É muita patrulha contra as escolhas femininas. A patrulha não é só masculina. Mulheres também patrulham mulheres. Mulheres patrulham a si próprias. Uma autocrítica descabida e injusta. Filhas patrulham mães e vice-versa.
Mas, semana passada, o ataque veio de homens. Não só no Twitter. Não vou reproduzir os comentários excitados com a visão de Valentina. Por que as mulheres reagiram em massa? É só ler os depoimentos de #primeiroassedio, uma campanha criada pelo coletivo Thing Olga, e ler lembranças femininas dolorosas aos 4, 9, 13 anos, em casa e na rua. Lembranças que falam de garotos e homens, da família ou estranhos, metendo a mão, passando a mão, falando sacanagens, deflorando tudo, a inocência, o corpo, a mente. Muitos homens reagiram também nas redes sociais, xingando de “babacas” os que chamavam Valentina de “uma mulher de 12 anos”.

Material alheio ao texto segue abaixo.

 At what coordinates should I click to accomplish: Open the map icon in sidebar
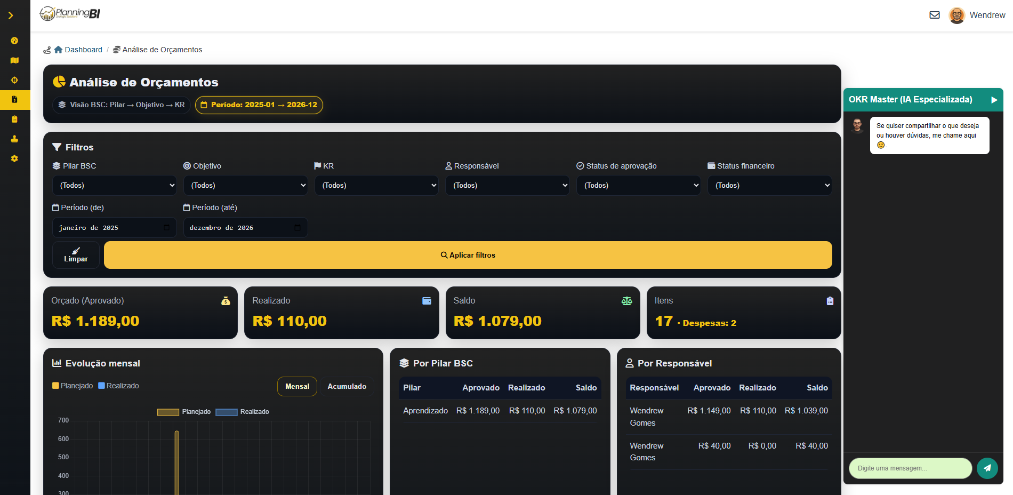tap(14, 60)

Não foi só esse episódio que me fez lembrar que continuo feminista. O outro ataque veio de engravatados, na Câmara. Um projeto retrógrado, elaborado pelo presidente da Casa, Eduardo Cunha, aprovado pela CCJ, Comissão de Constituição e Justiça, com apoio sobretudo da bancada evangélica. E suspeito que seja só o começo. O texto dificulta o aborto legal por estupro, ao fazer novas exigências à mulher estuprada – ela não poderá ser atendida em hospitais sem que antes faça exame de corpo de delito no IML e registre a denúncia na delegacia.
O texto proíbe “medicamentos abortivos”. Deixa assim em aberto a possível proibição, na rede pública, da pílula do dia seguinte para vítimas de estupro, caso a pílula seja considerada abortiva. Isso significa que o projeto de Cunha poderá obrigar a menina-moça-mulher violentada a engravidar, para, depois, abortar. Nada mais cruel.
O texto ainda transforma em crime a “indução” ao aborto ou a “informação” sobre o aborto. Seja você amigo ou médico, poderá ser preso se aconselhar ou informar. Típico de sociedades obscurantistas. Em vez de evoluir, o Brasil está rasgando direitos reprodutivos da mulher conquistados no século passado. Não podemos esquecer: #somostodasvalentes.